L’enquête interroge d’abord les circonstances de l’initiation tabagique, révélant que le premier contact avec le tabac donne lieu à des impressions unanimement négatives. Outre ses désagréments immédiats (toux, migraine…), le tabac est identifié à des connotations péjoratives (mauvaises odeurs, fumée jugée cancérigène, etc.). Les réminiscences de la première cigarette, majoritairement partagée avec les pairs hors du cadre familial et scolaire, cristallisent déplaisir et répulsion. Pourtant, le dégoût du tabac est précisément ce qui fait l’intérêt de cette expérience : l’enjeu semble en effet de surmonter une sensation de l’ordre de l’aversion et d’acquérir un savoir-faire : nombre d’enquêtés retracent ainsi avec satisfaction le parcours qui leur a permis de « réussir à fumer » puis de « savoir bien fumer ». L’initiation tabagique apparaît donc comme un des premiers apprentissages de l’adolescence permettant de repousser son seuil de tolérance corporelle. L’analyse des représentations témoigne d’une dénormalisation du tabac dans cette génération née à partir du milieu des années 1990, qui rassemble en majorité des descendants de fumeurs marqués par un historique familial de mortalité tabagique par cancer. Très majoritairement, la cigarette y est perçue comme dangereuse, « abîmant le corps » et conduisant à une mort certaine. Le caractère synthétique et chimique de la cigarette redouble cette défiance, entretenue aussi par son prix jugé excessif, en particulier dans les milieux populaires. Avouant une tolérance limitée à l’égard des fumeurs, les mineurs des générations actuelles semblent avoir pris acte du bannissement de la cigarette de l’espace public, ayant toujours connu un régime législatif interdisant la cigarette dans les lieux publics (établissements scolaires, bars, discothèques, etc.) et proscrivant son achat avant 18 ans.

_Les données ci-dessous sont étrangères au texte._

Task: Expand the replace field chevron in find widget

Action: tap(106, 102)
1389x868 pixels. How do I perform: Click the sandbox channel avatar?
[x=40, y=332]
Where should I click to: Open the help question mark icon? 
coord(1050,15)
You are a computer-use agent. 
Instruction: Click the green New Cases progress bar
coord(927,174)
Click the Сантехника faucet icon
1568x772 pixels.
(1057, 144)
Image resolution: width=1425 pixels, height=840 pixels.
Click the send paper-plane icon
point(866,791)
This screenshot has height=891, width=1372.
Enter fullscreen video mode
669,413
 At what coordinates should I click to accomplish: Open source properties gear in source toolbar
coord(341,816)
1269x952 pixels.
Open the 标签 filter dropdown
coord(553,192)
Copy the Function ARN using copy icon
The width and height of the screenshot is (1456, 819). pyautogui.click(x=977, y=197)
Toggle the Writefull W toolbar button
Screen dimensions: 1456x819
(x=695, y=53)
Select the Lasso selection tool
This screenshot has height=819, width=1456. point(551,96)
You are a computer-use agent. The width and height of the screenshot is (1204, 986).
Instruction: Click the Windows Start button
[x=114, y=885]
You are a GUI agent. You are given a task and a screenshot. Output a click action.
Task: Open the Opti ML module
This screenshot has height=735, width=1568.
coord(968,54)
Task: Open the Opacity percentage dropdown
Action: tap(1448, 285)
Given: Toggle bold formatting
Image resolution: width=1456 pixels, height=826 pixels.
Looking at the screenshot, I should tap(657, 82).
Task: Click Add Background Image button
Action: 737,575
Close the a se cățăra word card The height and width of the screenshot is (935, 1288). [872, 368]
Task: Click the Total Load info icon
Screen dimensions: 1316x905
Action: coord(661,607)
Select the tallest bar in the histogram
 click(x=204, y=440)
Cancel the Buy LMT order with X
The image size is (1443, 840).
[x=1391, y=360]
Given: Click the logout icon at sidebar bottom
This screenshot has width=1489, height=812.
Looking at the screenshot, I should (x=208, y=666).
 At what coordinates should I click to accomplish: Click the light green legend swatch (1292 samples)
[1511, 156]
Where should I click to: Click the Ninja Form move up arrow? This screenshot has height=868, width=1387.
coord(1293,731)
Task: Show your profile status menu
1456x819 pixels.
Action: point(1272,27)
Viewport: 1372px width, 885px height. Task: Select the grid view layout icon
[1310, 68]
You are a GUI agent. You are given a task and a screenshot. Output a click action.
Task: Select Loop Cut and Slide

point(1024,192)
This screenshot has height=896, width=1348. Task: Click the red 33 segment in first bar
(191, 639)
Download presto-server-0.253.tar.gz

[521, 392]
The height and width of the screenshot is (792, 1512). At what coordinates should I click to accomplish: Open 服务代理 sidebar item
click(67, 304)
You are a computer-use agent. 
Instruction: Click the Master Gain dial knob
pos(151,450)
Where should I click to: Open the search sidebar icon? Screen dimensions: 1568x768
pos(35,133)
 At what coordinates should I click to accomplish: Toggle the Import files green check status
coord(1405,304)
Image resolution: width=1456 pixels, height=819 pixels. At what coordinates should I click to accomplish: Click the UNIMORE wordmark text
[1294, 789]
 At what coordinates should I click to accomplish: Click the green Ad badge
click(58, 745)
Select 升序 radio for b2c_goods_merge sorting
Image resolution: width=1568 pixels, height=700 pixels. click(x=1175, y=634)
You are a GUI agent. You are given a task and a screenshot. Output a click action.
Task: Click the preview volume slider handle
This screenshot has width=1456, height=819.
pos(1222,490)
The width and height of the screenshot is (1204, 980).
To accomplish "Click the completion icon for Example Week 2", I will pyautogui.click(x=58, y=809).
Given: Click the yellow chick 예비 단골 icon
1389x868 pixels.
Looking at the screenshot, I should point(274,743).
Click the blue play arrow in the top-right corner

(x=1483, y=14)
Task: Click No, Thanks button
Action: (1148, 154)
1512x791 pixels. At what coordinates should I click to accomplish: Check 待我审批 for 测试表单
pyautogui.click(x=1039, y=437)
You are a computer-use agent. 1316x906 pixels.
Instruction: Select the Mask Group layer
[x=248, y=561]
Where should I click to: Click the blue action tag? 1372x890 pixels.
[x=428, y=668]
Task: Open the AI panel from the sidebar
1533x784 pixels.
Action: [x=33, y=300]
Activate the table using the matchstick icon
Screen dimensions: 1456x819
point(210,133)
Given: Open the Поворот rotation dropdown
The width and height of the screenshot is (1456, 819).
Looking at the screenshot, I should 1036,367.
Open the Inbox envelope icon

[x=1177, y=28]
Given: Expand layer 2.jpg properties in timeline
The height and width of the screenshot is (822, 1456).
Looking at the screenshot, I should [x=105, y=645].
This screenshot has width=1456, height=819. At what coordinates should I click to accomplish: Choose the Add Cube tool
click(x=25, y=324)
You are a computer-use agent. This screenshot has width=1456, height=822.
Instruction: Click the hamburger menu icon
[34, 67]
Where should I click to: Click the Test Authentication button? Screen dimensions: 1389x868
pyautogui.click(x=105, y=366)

L’enquête s’intéresse surtout aux pratiques tabagiques des jeunes. Elle montre que, contrairement à l’alcool et au cannabis associés à des contextes d’usage festifs, la cigarette apparaît davantage comme un « compagnon de route » du quotidien, répondant à des motivations relevant du réconfort. Les fumeurs évoquent l’importance des rituels de consommation et le rôle transitionnel de « la » cigarette : pour la mise en route du matin, avec le café, entre deux cours, avant d’aller se coucher, etc. Dans ces récits, la « cigarette-plaisir » apparaît relativement peu, si ce n’est parmi les plus âgés, comme gratification symbolique après l’effort. Les contraintes pour « aller fumer » structurent, à l’inverse, de nouvelles figures du fumeur, contraints de s’éloigner du lycée pour pouvoir fumer, de « fumer à la fenêtre » ou « au bas de l’immeuble ». La dimension de socialisation semble différente des générations précédentes, hormis en filière professionnelle où les jeunes considèrent la pratique tabagique comme un élément de leur insertion professionnelle, profitant de « la cigarette à la pause » pour s’intégrer au groupe des aînés et nouer des liens avec les autres salariés.